| Written tasks |
1. In the forum thread about Dreamer, what does the first poster plan to do once it is warm enough?
2. Summarize the forum thread about Dreamer in two sentences.

# Dreamer, Blessing's doeling already 8 weeks!



## Sweet Gum Minis (Oct 6, 2007)

Here's Blessing's little doeling Dreamer who was born 12-5-07. She's already 8 weeks old, can you believe that???





































She's a wee bit fuzzy, but so cute. She's so wide too. I can't wait to clip her when its warm enough.


----------



## goatnutty (Oct 9, 2007)

Time flies!She's cute.


----------



## kelebek (Oct 5, 2007)

She definately has gotten cuter as she has groen - she is a doll. 

What a little fuzz bucket - I LOVE IT!


----------



## hornless (Oct 5, 2007)

Aww! It seems like just yesterday that she was born.


----------



## Muddy Creek Farm (Oct 5, 2007)

Already 8 weeks!!!!! Thee time did fly! She is fuzzy! And oh so cute.

| Data extract |
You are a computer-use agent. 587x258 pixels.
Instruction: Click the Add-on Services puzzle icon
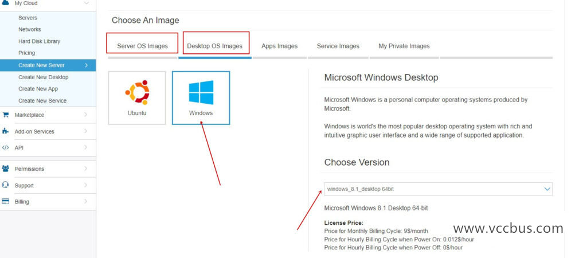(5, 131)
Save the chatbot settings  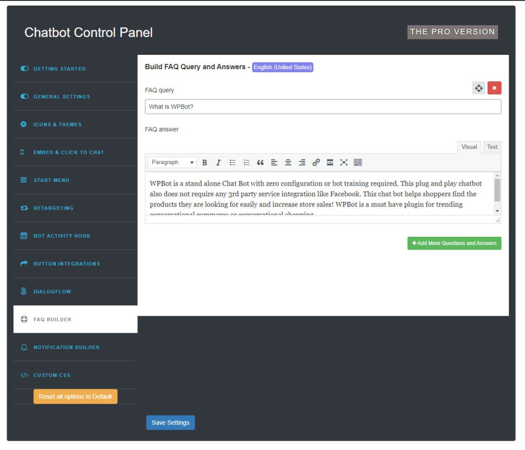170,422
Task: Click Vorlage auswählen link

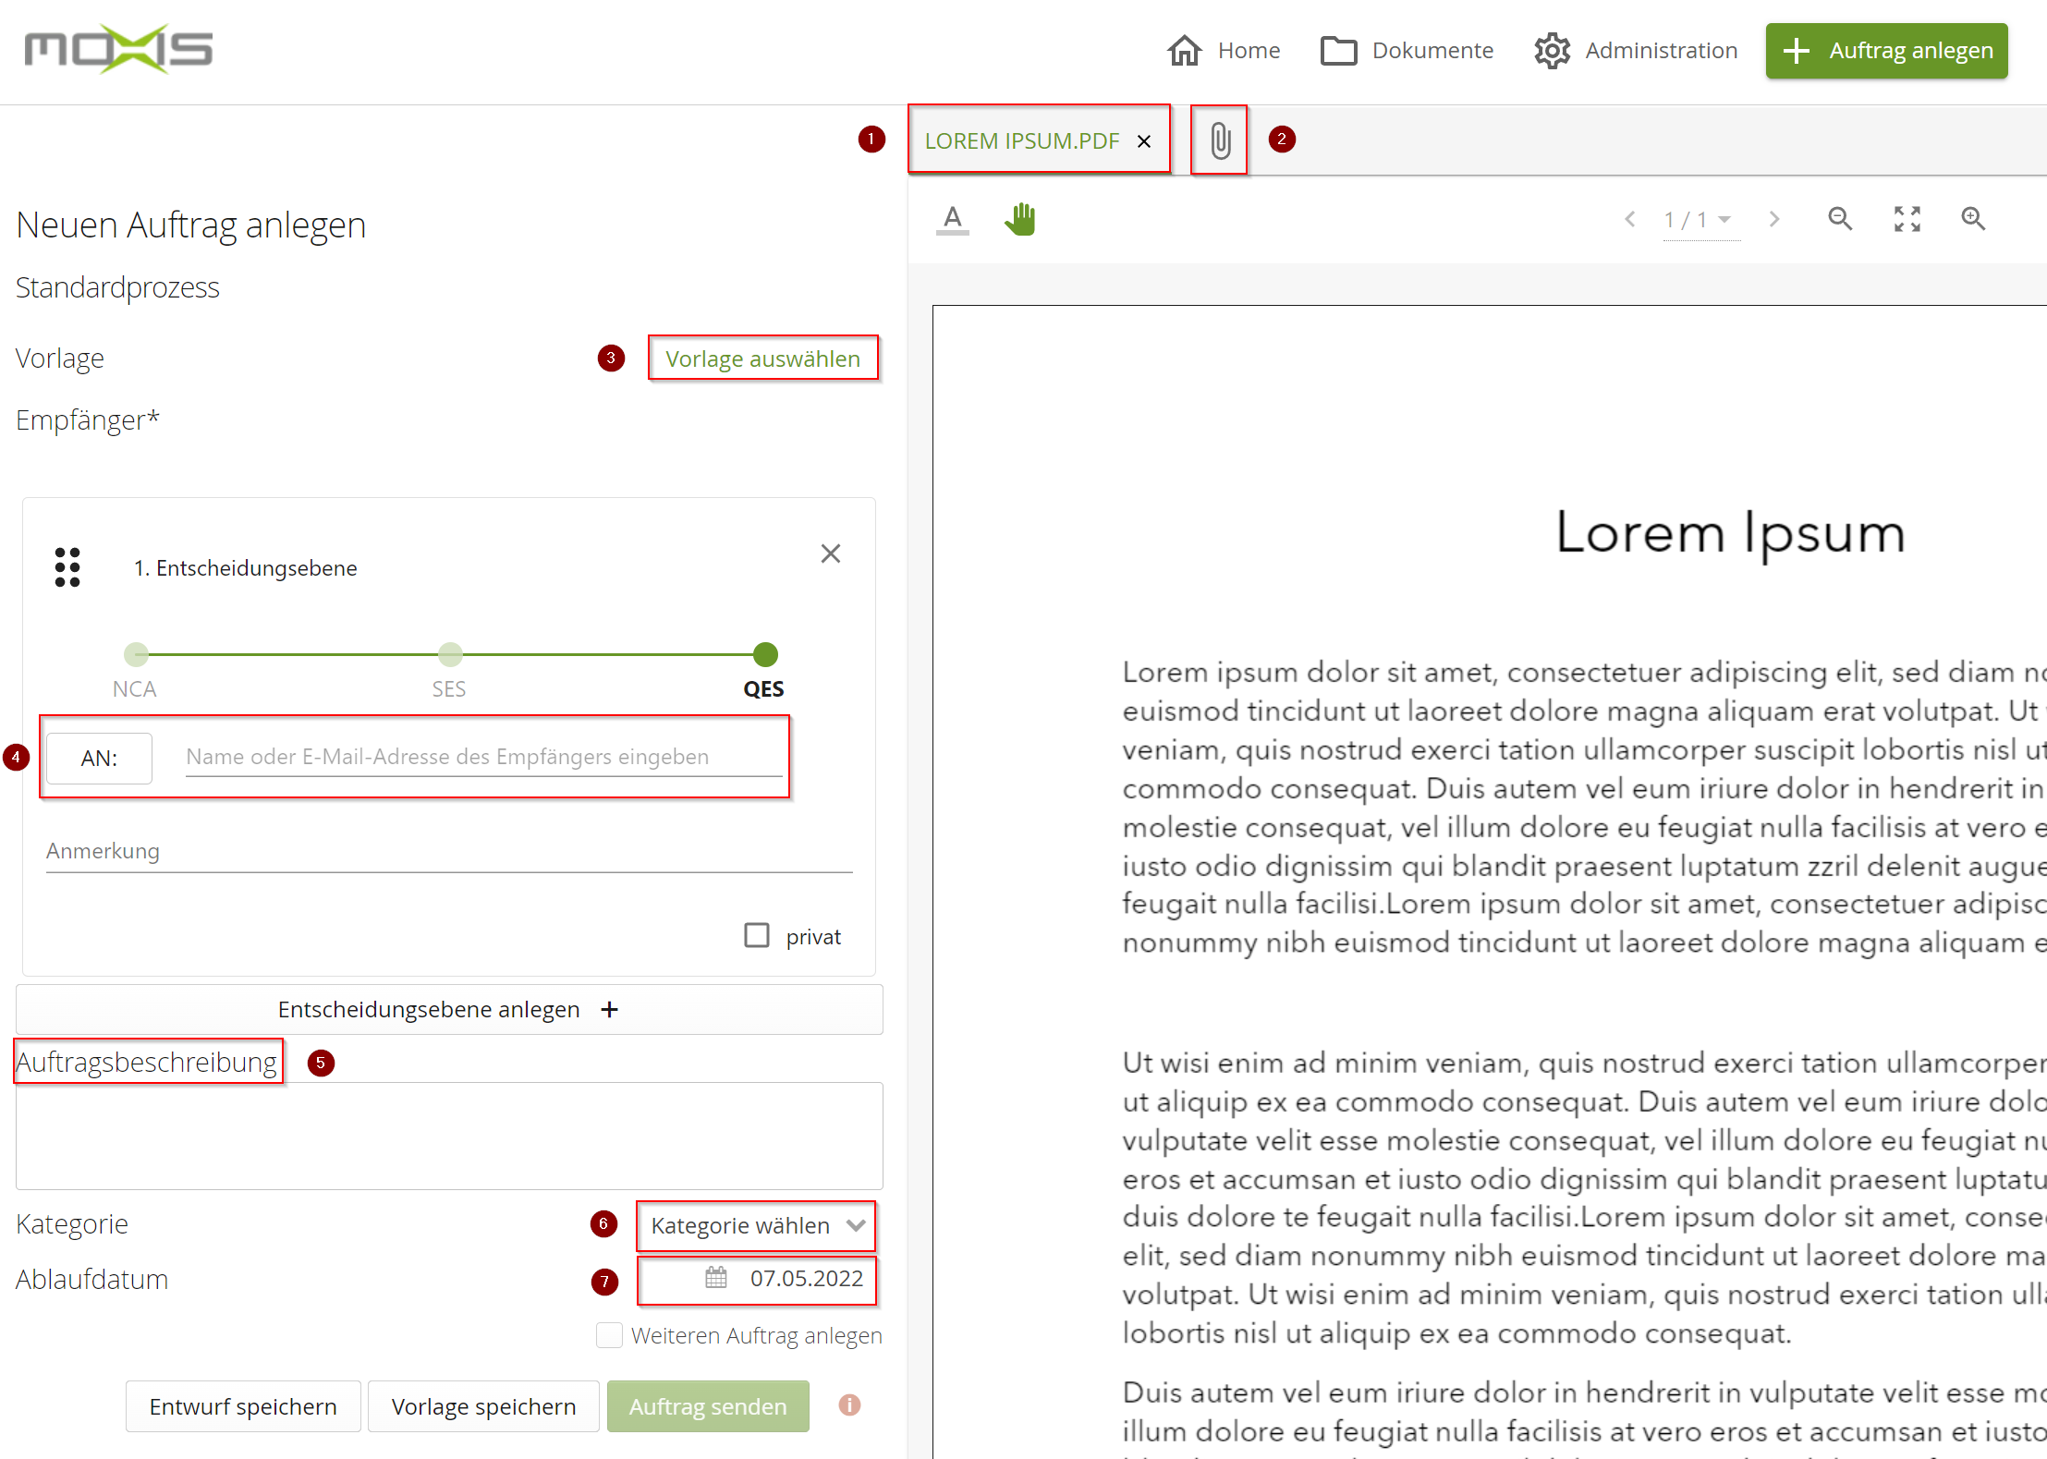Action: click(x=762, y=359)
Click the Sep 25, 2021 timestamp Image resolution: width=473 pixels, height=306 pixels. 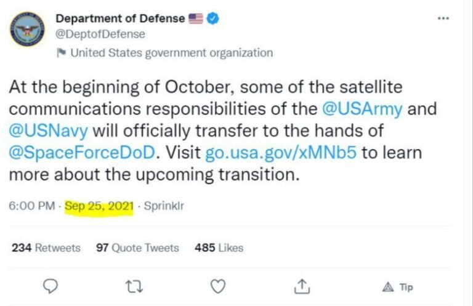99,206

| Problem solutions |
1. Clip her.

2. Sweet Gum Minis shares a post about Dreamer, Blessing's doeling, who is already 8 weeks old and is described as fuzzy, cute and wide. Other members reply that time has flown and that she is cute and fuzzy.